Внезапная пустота открылась вокруг него в Москве, и ему приходится говорить пред глупыми торговками, пред смешными стариками. Но Москва сожжена, и он в Москве. Побежденные будут просить мира, он вспомнил ночью это слово «мир», полное и покойное, как солнечный день.
– Должно прекратить разрушения, – он едва не сказал «эту войну», но услышал свой голос и стал следить за собой. – Я никогда не воевал подобным образом. Я не хочу такой войны. Мои войска сражаются, но не жгут. От самого Смоленска я встречаю только пепел… Я повторяю, должно прекратить разрушения… Вы можете написать Ее Величеству, что ее учреждение избегло общей участи, что я принял его под мой надзор…
Иван Акинфиевич, дурно понимая чужой язык, переступал с ноги на ногу, изумленно выстреливая бровями на императора.
XVI
Кошелеву снилось, что кругом поля пляшут цыганки в красных и желтых кофтах, вздувает шали, где сверкают павлиньи глаза, а он, маленький, мечется под громадными ступнями и зовет брата, а цыганки ищут его и кричат: «Софьюшка, Софьюшка».

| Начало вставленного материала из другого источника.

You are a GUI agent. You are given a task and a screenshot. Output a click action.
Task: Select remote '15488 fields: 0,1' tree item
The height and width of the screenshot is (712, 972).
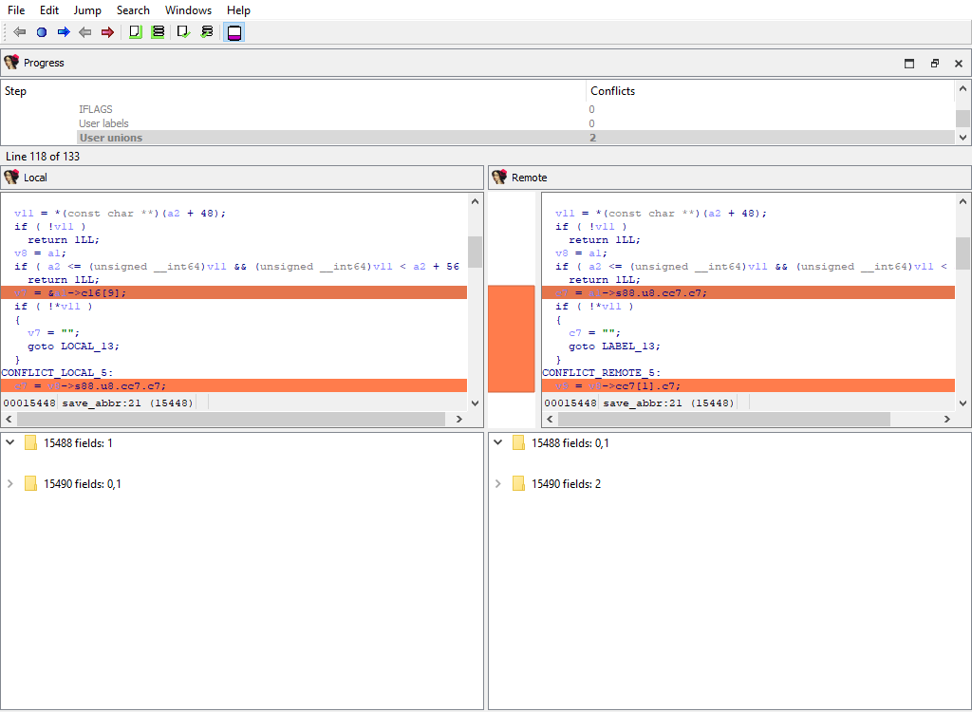click(570, 443)
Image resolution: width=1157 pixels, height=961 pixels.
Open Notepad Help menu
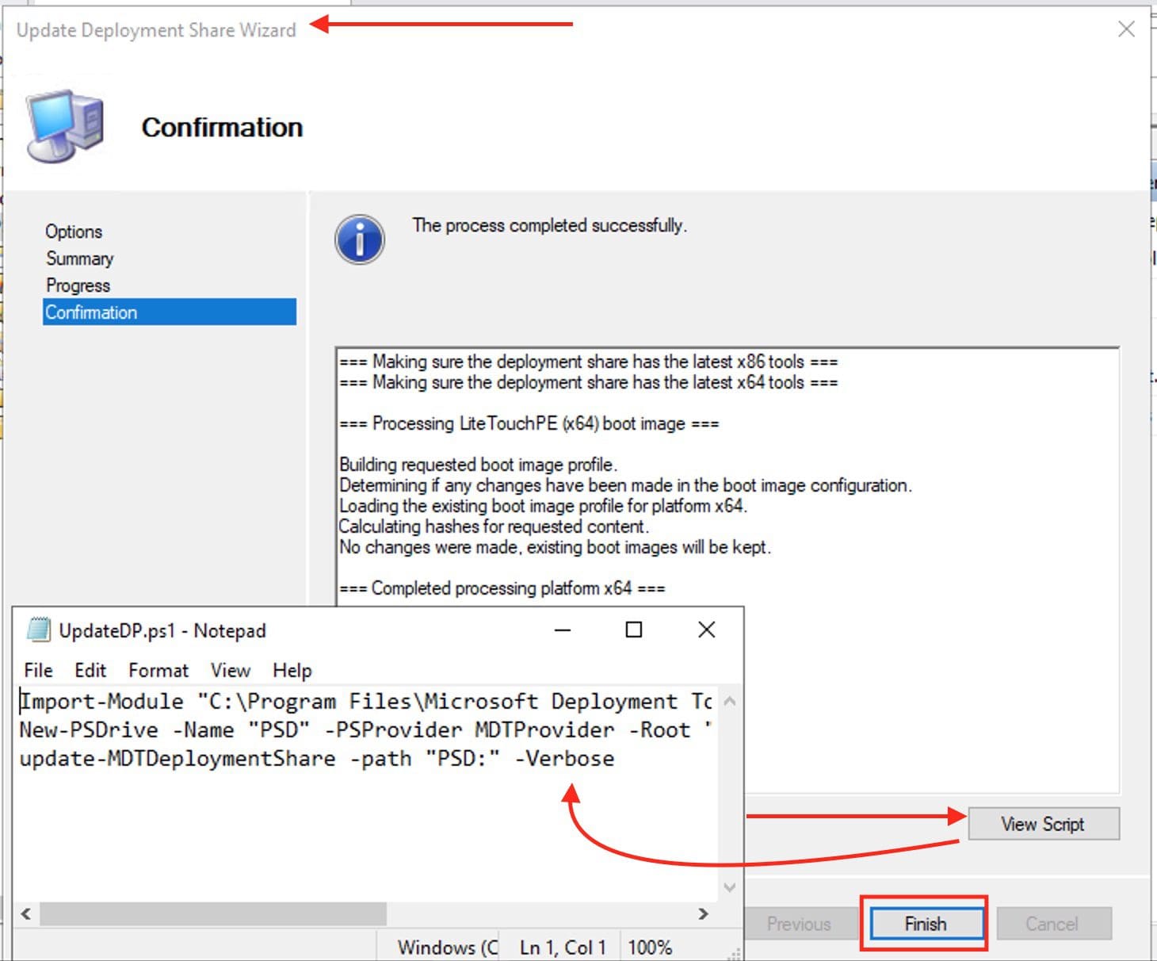pos(292,670)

Он проснулся, и все, что было с ним в пожаре, показалось ему сном. Он пошарил в темноте. Его ладони нащупали мокрый щекочущий бархат. Тогда он понял, что его руки на спине каретника. Он подумал, не умер ли каретник, потянул его за рукав и почувствовал живое тепло.
– Вставай, вставай, – зашептал Кошелев. – Да вставай же!
Каретник сел, обдав холодом, отряхнулся.
– Ты, ну?
– Темень какая. Ночь. Все погасло.
– Известно, погасло. Дождь пролетел.
– А где мы?
– Што ты барин, ровно потерянный: у Хамовников, на Девичьем поле, у Крымского броду… А, Господи, сбило огонь.
Каретник сыро чихнул и с осторожностью подвинул в темноту ноги.
– Эва, никак там душа человеческа.
– Душа, душа, душа, – горячо забормотал голос во тьме.
Кошелев мог теперь разглядеть, что по всему полю проплывают бесшумные тени. Он слышал шорох дождя. Капли четко и редко стучали о доску.
Овчинный тулупец Кошелева намок, и вязкие клочья шерсти прилипали к рукам. Он провел ладонью по лицу и по мокрым коленям, точно ощупывая и снова узнавая себя. Содрогнулся.
– Холодно как.
Каретник молчал. Очень близко было слышно чье-то дыхание, оно обрывалось, сипело, и по его звуку Кошелев понял, что дышит тот самый человек, который побормотал так внезапно: «Душа, душа».
И это дыхание, и тьма, и сырой ветер, веющий иногда жаром, успокоили его. Он встряхнулся, как каретник, и прислонился к его теплой спине.
– А ведаешь, ведь я четверо суток не ел.
– Ништо. Перетерпится… Ты, барин, слушай: ты отседова не вставай, я по полю поброжу. Народ послушать пойду. А ты, барин, сиди. Тьма-то, страсть…
– Но я с тобой, – приподнялся Кошелев.